Municipalities Must Keep Miami-Dade County Historic Preservation Code—For Now

According to the Miami Herald, a committee of the Miami-Dade County Commission tabled a proposal on Wednesday regarding the county’s jurisdiction over historic properties. This controversial proposal would allow municipalities to “opt out” of county jurisdiction for historic preservation. Activists are concerned that the measure will weaken protection of historically or architecturally significant buildings.

The Cultural Affairs committee’s unanimous decision has postponed the measure for the time being, thus keeping it from progressing to the full commission for review. Commissioner Sally Heyman, sponsor of the proposal, is expected to bring it back to the commission for a full reading three months from now.

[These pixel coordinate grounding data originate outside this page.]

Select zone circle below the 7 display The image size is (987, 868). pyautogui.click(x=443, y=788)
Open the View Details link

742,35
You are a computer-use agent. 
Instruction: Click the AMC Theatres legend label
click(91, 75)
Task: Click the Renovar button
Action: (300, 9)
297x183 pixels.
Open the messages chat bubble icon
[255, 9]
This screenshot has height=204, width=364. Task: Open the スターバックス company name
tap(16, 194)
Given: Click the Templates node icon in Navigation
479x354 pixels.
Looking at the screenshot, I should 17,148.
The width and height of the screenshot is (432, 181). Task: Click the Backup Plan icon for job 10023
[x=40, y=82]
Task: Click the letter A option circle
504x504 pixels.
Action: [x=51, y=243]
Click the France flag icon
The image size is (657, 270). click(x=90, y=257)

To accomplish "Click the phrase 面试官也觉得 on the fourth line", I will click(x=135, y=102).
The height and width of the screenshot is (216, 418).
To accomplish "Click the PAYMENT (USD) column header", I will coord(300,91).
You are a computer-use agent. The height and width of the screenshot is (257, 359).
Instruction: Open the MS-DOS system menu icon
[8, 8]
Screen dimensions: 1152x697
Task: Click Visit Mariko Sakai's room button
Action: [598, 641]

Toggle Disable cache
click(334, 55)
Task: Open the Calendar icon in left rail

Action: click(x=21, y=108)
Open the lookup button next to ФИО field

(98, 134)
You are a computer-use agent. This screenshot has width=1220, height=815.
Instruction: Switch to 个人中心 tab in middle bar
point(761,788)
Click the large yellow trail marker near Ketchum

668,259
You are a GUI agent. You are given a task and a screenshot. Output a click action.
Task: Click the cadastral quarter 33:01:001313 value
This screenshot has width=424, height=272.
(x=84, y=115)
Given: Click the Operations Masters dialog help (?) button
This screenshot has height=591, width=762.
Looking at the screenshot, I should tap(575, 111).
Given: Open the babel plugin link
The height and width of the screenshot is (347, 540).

Heyman was asked to withdraw the measure by fellow Commissioner Barbara Jordan. The withdrawal move was strongly backed by officials who have seen preservation battles in the towns of Bay Harbor Islands and Surfside, after former Miami beach mayor Matti Bower publicly criticized it during a public hearing.

Rather than withdraw the measure, Heyman requested a three-month deferral so that the measure can be refined into what Heyman calls “a working study,” which preservationists in attendance soundly protested with a thumbs-down gesture. After a 2-2 vote, the committee failed to approve the deferral, which prompted Commissioner Xavier Suarez to propose the measure be tabled.

Preservationists contend that Heyman’s measure would gut historic preservation in Surfside and Bay Harbor Islands by turning control over to town officials who are generally hostile to historic preservation. Daneil Ciraldo of the Miami Design Preservation League calls the tabling, a “good victory,” adding that, “it’s over for now. We didn’t want this dragged out with committees and studies.”

The tabling does little to resolve the ongoing preservation battles in Surfside and Bay Harbor Islands. Next week the county preservation board will consider the historic designation of three architecturally significant buildings in Surfside.

The current Miami-Dade preservation ordinance gives the county preservation office and board jurisdiction over towns that lack their own programs. Recently, the county office began preservation efforts in Bay Harbor and Surfside in order to protect several significant Miami Modern and Art Deco buildings. Town officials and condo developers complained to Heyman, whose district comprises both towns, because many of those properties were targeted for demolition.